Fue entonces cuando ocurrió lo que tanto había esperado: uno de los militantes de Vox, un hombre de mediana edad y pelo gris corto pasó delante de ellos agitando su barrigón y mostrándoles el dedo, sin dignarse a mirarles. Ciego de furia, un joven con barba recortada salió del grupo, se coló entre dos policías y empujó por detrás al de la gran barriga, que cayó al suelo. Inmediatamente se desató un altercado y los policías nacionales cargaron para despejar aquello. Una carga sin porrazos contundentes, aunque una chica con rastas tropezó, o la pisaron, y se fue al suelo. Estallaron petardos y alguien lanzó esa dichosa bengala que parecía dirigirse directamente hacia mí.

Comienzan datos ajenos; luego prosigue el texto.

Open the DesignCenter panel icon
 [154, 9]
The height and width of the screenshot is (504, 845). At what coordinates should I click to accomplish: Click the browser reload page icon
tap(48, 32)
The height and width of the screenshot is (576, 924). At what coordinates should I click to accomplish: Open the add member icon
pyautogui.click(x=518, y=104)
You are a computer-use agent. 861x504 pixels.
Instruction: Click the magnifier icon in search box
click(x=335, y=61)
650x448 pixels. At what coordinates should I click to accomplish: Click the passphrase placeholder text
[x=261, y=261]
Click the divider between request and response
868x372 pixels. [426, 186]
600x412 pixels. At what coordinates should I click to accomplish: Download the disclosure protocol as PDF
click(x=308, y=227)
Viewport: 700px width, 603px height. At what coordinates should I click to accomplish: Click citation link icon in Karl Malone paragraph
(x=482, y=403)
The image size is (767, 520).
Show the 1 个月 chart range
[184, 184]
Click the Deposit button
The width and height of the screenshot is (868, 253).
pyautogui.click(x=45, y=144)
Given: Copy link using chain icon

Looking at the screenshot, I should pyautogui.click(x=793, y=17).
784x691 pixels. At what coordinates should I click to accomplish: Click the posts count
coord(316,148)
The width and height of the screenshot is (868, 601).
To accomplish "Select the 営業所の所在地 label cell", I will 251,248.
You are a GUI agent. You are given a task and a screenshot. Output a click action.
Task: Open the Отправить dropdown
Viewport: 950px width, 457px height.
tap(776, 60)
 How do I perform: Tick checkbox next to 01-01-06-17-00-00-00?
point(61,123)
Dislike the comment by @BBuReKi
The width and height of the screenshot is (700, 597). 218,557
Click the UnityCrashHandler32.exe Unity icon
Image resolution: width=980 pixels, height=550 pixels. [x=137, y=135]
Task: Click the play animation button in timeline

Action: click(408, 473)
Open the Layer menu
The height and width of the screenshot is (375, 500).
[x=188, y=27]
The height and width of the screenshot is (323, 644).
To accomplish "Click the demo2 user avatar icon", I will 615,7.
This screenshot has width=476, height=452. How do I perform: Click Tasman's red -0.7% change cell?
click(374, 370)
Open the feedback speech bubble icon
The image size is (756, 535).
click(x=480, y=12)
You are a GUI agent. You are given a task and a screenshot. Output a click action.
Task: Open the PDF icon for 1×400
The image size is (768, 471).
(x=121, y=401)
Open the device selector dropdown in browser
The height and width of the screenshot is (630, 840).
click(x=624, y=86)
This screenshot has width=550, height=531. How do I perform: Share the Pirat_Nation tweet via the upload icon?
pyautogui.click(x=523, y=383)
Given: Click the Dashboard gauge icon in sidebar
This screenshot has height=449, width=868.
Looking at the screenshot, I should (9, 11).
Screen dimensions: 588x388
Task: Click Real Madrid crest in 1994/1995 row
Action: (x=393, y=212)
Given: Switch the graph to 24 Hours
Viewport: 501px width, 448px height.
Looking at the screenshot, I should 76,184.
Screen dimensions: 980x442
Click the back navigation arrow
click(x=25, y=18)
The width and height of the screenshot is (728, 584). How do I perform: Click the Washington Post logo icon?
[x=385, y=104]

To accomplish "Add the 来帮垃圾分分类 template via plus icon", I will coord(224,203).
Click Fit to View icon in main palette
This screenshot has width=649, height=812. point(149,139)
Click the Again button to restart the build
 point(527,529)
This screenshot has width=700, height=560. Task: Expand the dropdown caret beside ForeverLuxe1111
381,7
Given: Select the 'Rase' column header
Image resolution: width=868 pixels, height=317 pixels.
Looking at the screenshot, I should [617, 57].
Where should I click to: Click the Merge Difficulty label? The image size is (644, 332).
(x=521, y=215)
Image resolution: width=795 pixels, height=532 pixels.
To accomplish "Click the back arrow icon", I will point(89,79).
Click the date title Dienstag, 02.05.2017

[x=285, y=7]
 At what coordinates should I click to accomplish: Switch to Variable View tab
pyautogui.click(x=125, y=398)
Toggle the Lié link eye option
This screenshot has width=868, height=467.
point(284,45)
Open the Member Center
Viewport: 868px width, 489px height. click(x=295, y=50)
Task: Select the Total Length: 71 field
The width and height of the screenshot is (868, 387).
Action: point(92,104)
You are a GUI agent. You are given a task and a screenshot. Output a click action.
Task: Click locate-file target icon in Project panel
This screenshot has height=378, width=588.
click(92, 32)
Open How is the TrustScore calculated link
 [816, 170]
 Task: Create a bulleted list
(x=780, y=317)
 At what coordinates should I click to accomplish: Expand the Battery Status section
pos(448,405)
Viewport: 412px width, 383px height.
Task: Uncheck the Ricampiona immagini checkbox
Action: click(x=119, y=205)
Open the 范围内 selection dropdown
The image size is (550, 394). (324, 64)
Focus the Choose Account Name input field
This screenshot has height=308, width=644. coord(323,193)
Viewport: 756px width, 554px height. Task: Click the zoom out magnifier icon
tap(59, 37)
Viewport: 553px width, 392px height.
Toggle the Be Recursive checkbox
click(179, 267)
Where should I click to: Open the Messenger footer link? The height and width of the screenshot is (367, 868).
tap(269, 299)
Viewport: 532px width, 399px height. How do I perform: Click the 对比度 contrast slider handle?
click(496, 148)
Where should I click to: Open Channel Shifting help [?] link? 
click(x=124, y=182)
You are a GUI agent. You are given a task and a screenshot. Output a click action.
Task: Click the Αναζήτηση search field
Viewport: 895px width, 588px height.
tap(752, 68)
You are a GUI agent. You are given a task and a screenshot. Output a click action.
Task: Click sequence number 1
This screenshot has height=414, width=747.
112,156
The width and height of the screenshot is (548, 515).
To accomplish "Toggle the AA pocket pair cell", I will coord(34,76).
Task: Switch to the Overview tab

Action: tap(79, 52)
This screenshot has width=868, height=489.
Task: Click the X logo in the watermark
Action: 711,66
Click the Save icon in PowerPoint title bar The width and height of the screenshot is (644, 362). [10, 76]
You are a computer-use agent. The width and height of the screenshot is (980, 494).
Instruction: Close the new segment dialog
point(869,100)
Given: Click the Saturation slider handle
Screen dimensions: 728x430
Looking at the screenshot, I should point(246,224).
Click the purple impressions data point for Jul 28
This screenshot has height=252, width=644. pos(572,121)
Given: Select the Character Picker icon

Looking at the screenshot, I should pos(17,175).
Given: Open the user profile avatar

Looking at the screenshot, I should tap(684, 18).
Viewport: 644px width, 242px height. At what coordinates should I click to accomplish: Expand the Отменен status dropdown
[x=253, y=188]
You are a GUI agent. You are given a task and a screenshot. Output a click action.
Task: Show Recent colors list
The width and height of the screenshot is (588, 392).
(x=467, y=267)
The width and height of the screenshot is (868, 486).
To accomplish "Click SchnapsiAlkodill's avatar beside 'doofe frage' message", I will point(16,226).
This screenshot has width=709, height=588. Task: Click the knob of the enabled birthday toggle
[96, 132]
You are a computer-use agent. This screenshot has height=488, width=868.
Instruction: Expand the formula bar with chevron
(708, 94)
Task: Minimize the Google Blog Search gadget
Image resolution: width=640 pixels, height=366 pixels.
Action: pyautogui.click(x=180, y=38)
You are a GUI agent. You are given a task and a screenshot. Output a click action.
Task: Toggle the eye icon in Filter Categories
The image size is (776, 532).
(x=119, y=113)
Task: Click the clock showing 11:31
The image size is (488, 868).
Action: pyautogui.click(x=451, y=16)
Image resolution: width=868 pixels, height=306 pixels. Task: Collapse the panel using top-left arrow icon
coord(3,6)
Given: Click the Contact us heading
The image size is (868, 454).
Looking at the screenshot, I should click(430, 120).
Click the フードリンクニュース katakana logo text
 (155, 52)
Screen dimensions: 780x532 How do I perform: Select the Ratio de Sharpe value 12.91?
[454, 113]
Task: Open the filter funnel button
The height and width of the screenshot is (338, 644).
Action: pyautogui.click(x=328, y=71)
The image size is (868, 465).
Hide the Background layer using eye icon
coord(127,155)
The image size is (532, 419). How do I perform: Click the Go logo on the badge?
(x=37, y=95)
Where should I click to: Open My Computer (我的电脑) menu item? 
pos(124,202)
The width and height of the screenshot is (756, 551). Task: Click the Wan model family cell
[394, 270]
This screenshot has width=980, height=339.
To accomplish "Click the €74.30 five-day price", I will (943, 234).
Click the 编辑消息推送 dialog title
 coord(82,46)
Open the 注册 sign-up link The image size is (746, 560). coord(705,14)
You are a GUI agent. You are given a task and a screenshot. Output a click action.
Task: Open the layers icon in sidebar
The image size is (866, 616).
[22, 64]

Pareció tardar una eternidad en caer y por eso me dio tiempo a pensar en muchas cosas más: si me alcanzaba, si me daba en la cara y me quemaba, los antifas pensarían que me lo merecía por contar mentiras y meterme donde no me llaman. Los de Vox pensarían que me lo merecía por contar mentiras y meterme donde no me llaman. Los antidisturbios pensarían que me lo merecía por contar mentiras y meterme donde no me llaman. Incluso la mitad de la gente que conozco juraría que hacía tiempo que me lo estaba buscando. Mi madre, incluida. De hecho, resultar herido de bengala haría a tantas personas felices que por un momento pensé en no esquivarla. Traería felicidad y unidad a un mundo que allí parecía lleno de ira. Afortunadamente, además de mentiroso y metomentodo, también soy desconsiderado, así que me hice a un lado y la bengala cayó en el suelo, donde ardió roja y furiosa, como si fuera un manifestante más. Pero se apagó pronto y los antifas y simpatizantes de Vox también, y todos volvieron a casa como quien vuelve a su rincón del ring.